I am having some difficulties solving the following problem:
Let $h: R^{2} \to R^{2}$ a function of class $C^{2}$ and let $f(x, y) = h(x^{2} + y^{2}, x^{3} + y)$.
Determine a non null vector, $v \in R²$, such that $\frac{\partial f} {\partial v} (0, 1) = 0$
Here's how I attempted to do it.
Consider $g(x, y) = (x^{2} + y^{2}, x^{3} + y)$ we have that $f(x, y) = (h \circ g) (x, y)$. Since $h$ and $g$ are of class $C^{2}$ so is $f$ and thus we can conclude that $\frac{\partial f} {\partial v} (0, 1) = Dh({g(0,1)}) Dg(0,1) v$.
Given that g(0, 1) = (1, 1), we have $$ Dh(1,1) = \begin{bmatrix} \frac{\partial h_1} {\partial x} (x,y) & \frac{\partial h_1} {\partial y} (x,y)\\ \frac{\partial h_2} {\partial x} (x,y) & \frac{\partial h_2} {\partial y} (x,y) \end{bmatrix} _ {| (1, 1)} = \begin{bmatrix} \frac{\partial h_1} {\partial x} (1,1) & \frac{\partial h_1} {\partial y} (1,1)\\ \frac{\partial h_2} {\partial x} (1,1) & \frac{\partial h_2} {\partial y} (1,1) \end{bmatrix} $$ and $$ Dg(0,1) = \begin{bmatrix} 2x & 2y\\ 3x^{2} & 1 \end{bmatrix} _ {| (0,1)} = \begin{bmatrix} 0 & 2\\ 0 & 1 \end{bmatrix} $$
Doing the matrix multiplication I end up with $$ \frac{\partial f} {\partial v} (0, 1) = \begin{bmatrix} 0 & 2\frac{\partial h_1} {\partial x} (1,1) + \frac{\partial h_1} {\partial y} (1, 1)\\ 0& 2\frac{\partial h_2} {\partial x} (1,1) + \frac{\partial h_2} {\partial y} (1, 1) \end{bmatrix} v = 0. $$ This is where I get stuck, because the result of this operation will result in a "vector" in R² and the expected result is 0?
Any help is appreciated!

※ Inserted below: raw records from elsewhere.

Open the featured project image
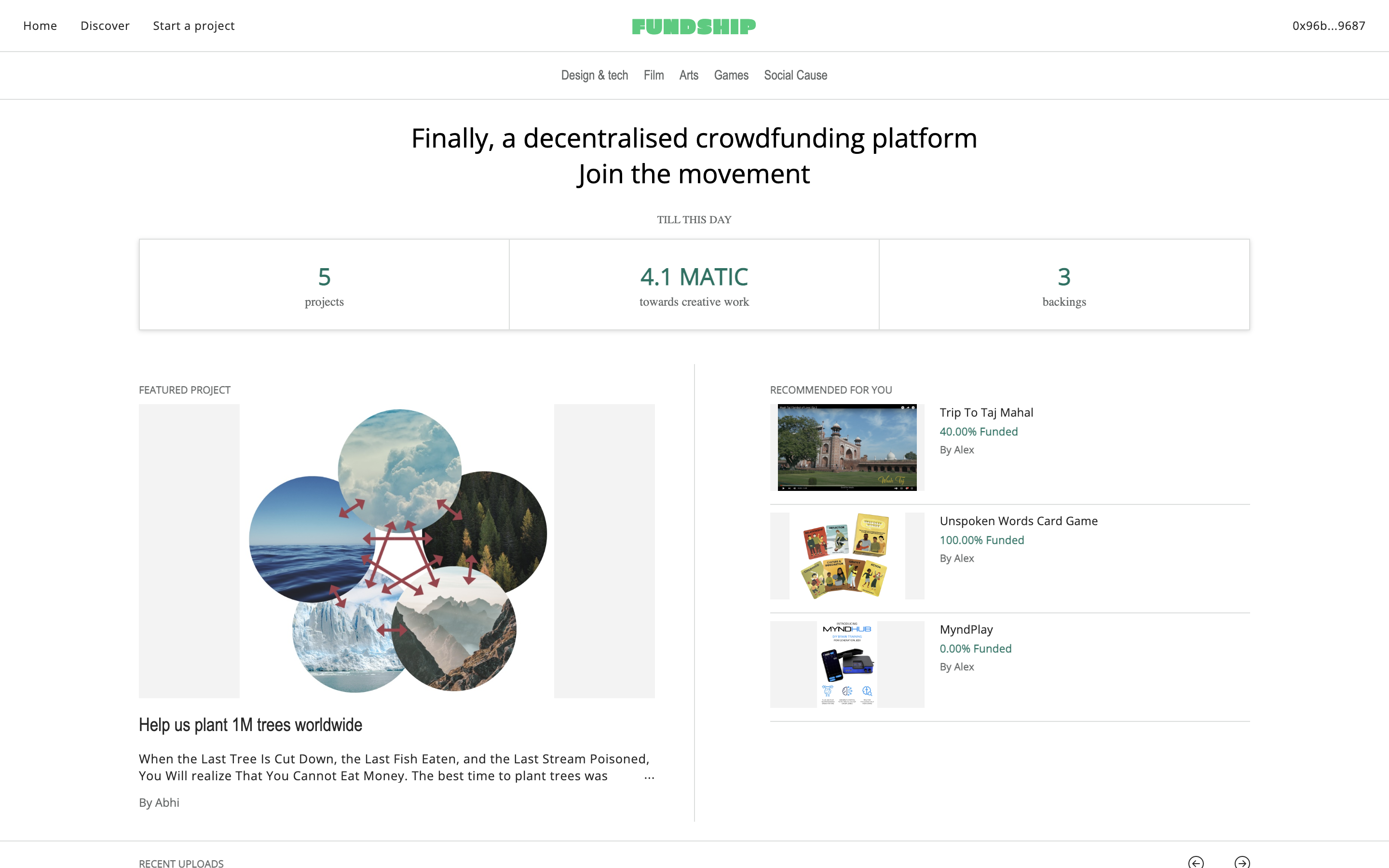This screenshot has width=1389, height=868. (396, 551)
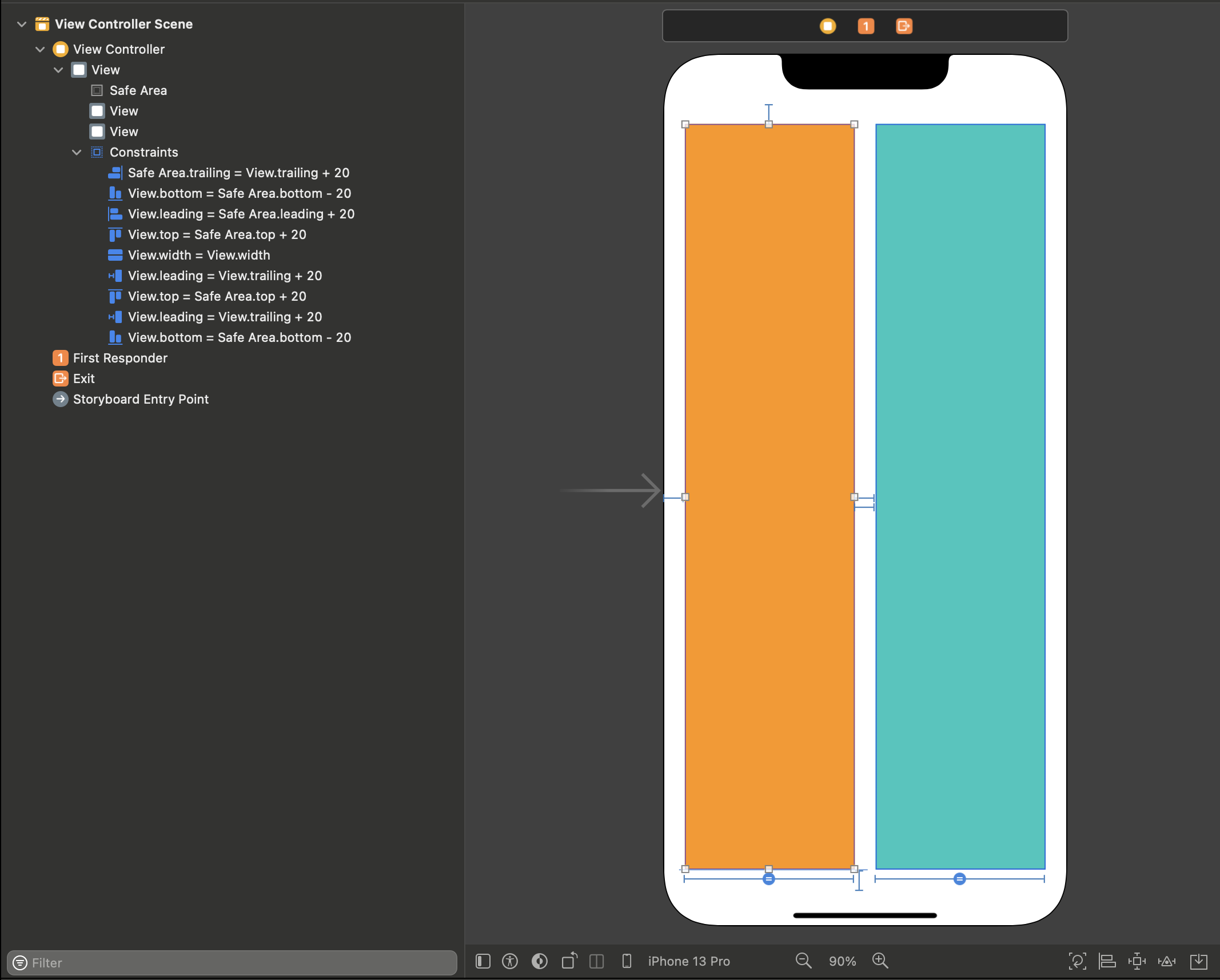This screenshot has width=1220, height=980.
Task: Collapse the View Controller Scene disclosure
Action: point(22,24)
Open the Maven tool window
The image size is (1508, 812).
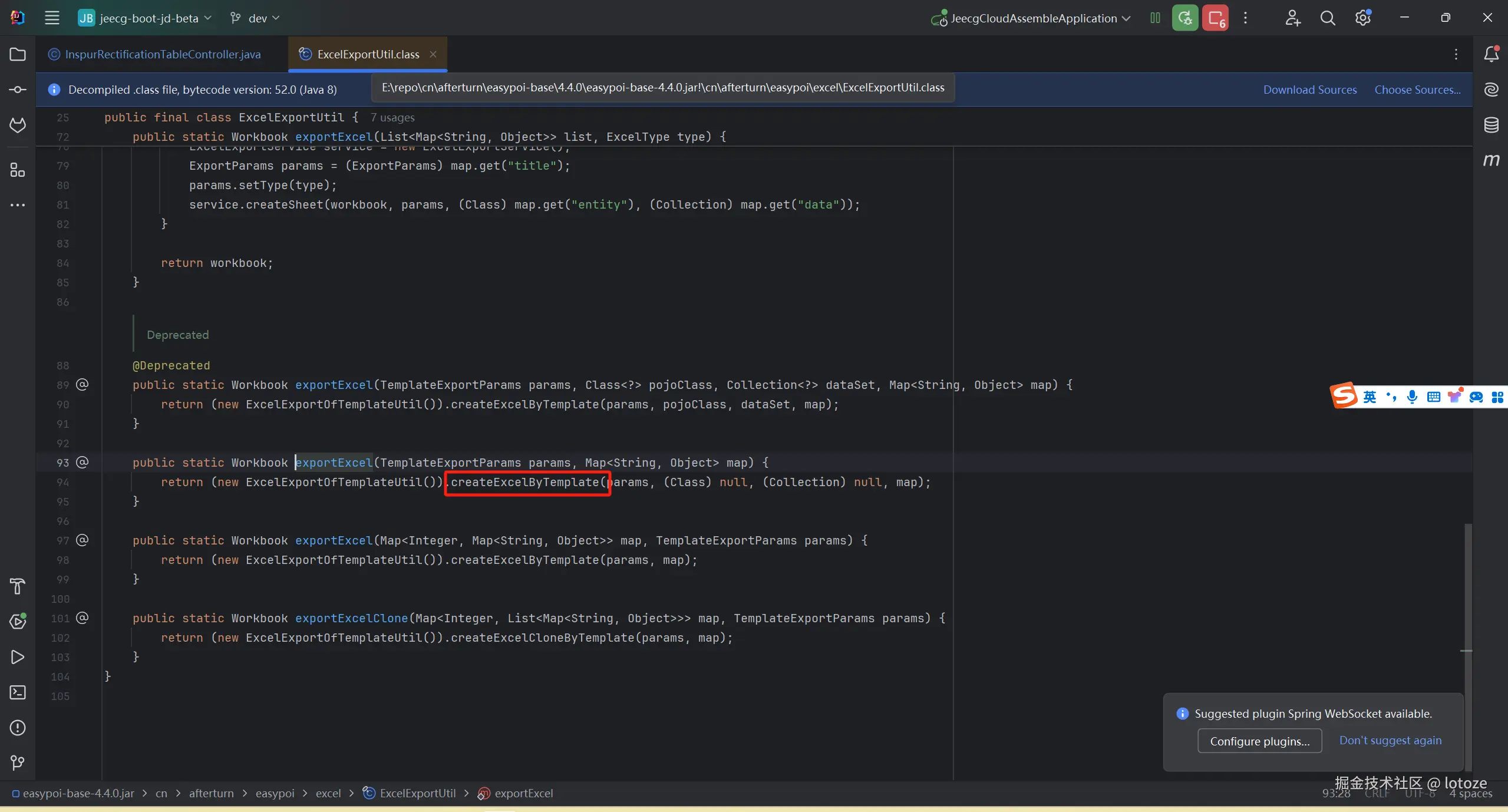click(1491, 160)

I did it like this, and it's likely wrong, because I was having trouble understanding how to apply the chain rule to vector derivatives, I also have no access to the solution or resolution from the source.
Solution:
Thanks to all the replies I managed to understand the problem and this is the entire resolution I managed to come up with. Thanks @TedShifrin for the encouragement!
Given $ v = \begin{bmatrix}a \\b \end{bmatrix} \in R^{2}$ we can solve the equation as follows: $$ \begin{bmatrix} 0 & 2\frac{\partial h_1} {\partial x} (1,1) + \frac{\partial h_1} {\partial y} (1, 1)\\ 0& 2\frac{\partial h_2} {\partial x} (1,1) + \frac{\partial h_2} {\partial y} (1, 1) \end{bmatrix} \begin{bmatrix}a \\b \end{bmatrix} = 0 \iff b \begin{bmatrix} 2\frac{\partial h_1} {\partial x} (1,1) + \frac{\partial h_1} {\partial y} (1, 1)\\2\frac{\partial h_2} {\partial x} (1,1) + \frac{\partial h_2} {\partial y} (1, 1) \end{bmatrix} = 0 \iff b = 0 \lor (2\frac{\partial h_1} {\partial x} (1,1) = -\frac{\partial h_1} {\partial y} (1, 1)) \land (2\frac{\partial h_2} {\partial x} (1,1) = -\frac{\partial h_2} {\partial y} (1, 1)) $$ Hence, all vectors $(a, 0) \in R^{2}, \forall a \in R$ satisfy the criteria.
I am unsure if this is true or possible but given the equation it can be said that:
If $2\frac{\partial h_1} {\partial x} (1,1) = -\frac{\partial h_1} {\partial y} (1, 1) \land 2\frac{\partial h_2} {\partial x} (1,1) = -\frac{\partial h_2} {\partial y} (1, 1)$ then $Df(x, y)$ is the $2x2$ null matrix so all vectors in $R^{2}$ satisfy the criteria.